Contrary to popular belief, the Redskins rookie class was about more than Robert Griffin III and Alfred Morris. That's a good thing for the Redskins because without some other rookies, the Redskins might not have qualified for the postseason.
Here's a brief review of the 2012 Redskins rookie class:
Better Than Expected
First-round selection Robert Griffin III passed for 20 touchdowns, only five interceptions and accounted for 4,015 yards of offense. Of course he had the knee injury, but Griffin exceeded all expectations as a rookie. His mere presence on the field created many opportunities for his teammates.

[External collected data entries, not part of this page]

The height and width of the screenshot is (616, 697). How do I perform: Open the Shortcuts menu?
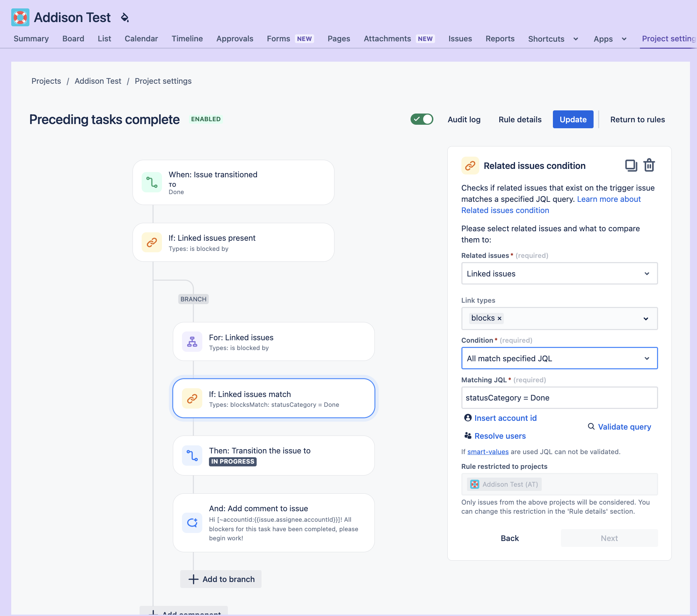(553, 39)
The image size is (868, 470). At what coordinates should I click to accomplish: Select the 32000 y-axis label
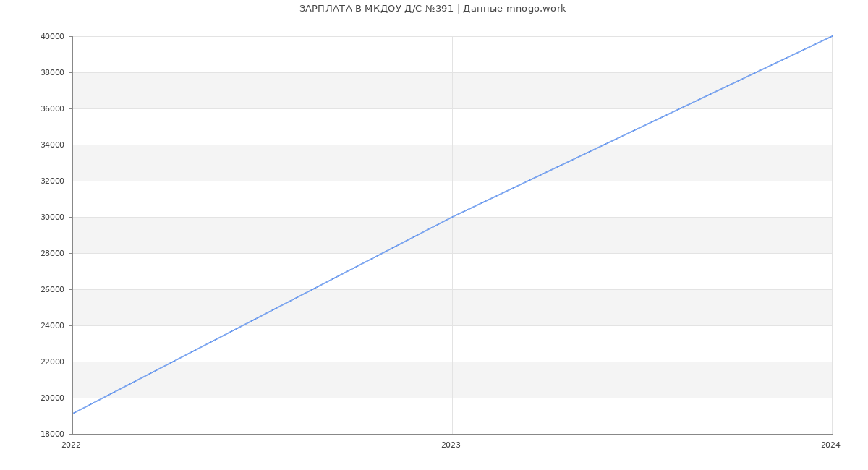(x=54, y=181)
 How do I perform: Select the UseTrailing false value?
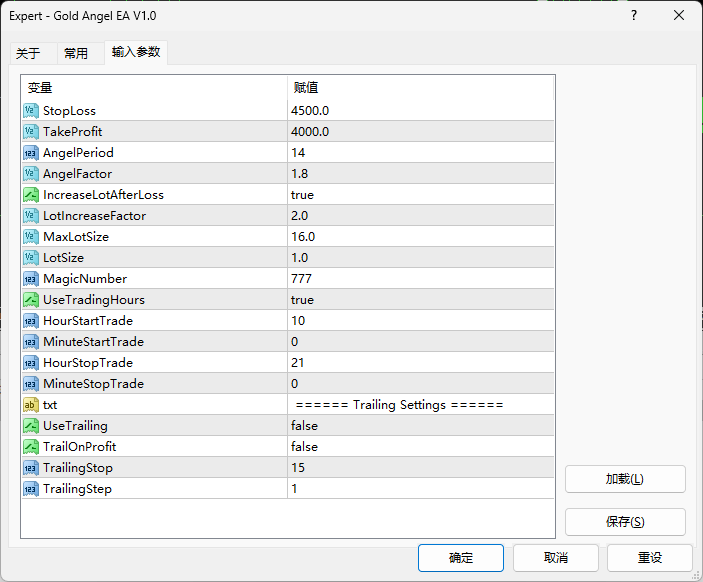point(304,426)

Nobody was a bigger surprise than sixth-round running back Alfred Morris. He rushed for a team-record 1,613 yards. Morris proved to be an excellent fit in the read option offense with his patience, vision and toughness.
Not There Yet
Third-round guard/center Josh LeRibeus didn't need to start immediately with Kory Lichtensteiger back at left guard. But LeRibeus played from scrimmage in only two games and was inactive for 10 games. Had LeRibeus mastered the center position, he probably would have been active much more, but he had difficulty getting used to snapping in the pistol formation. LeRibeus remains a significant factor in the future plans (especially if Lichtensteiger signs with another team) and could be a starter in 2013.
It's yet to be determined whether Kirk Cousins can win over several weeks. But he proved that he could be a solid backup, helping to beat Baltimore in relief and Cleveland as a starter. Though he's more prone to mistakes than Griffin, he's not afraid to make any throw.

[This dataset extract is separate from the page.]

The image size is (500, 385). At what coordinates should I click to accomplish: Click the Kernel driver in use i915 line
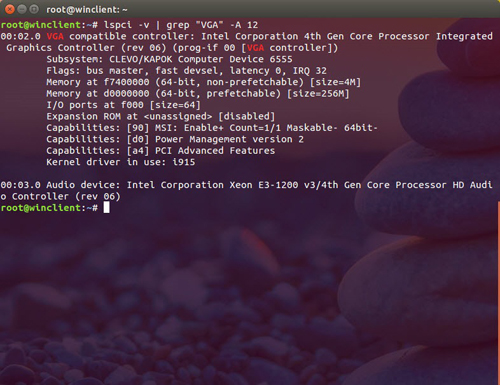coord(121,162)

Keenan Robinson began to play well in the secondary as a backup. The fourth-rounder also chipped in on special teams. Unfortunately, his season ended in late November due to a torn pectoral muscle. At a minimum, Robinson is developing into a solid backup and special teamer.
Cornerback Richard Crawford, a seventh-round choice, did well to make the final roster. But the Redskins were uncomfortable with the way he guessed in certain coverages, leading to big plays. If he's going to prolong his career, he'll also have to play better on special teams. Crawford needs to strengthen his play against the slot receiver. In all likelihood, he'll be a fourth or fifth cornerback.
Safety Jordan Bernstine, also a seventh-rounder, has really good speed. But after tearing two ligaments in his knee, no one is sure what to expect from him in the future.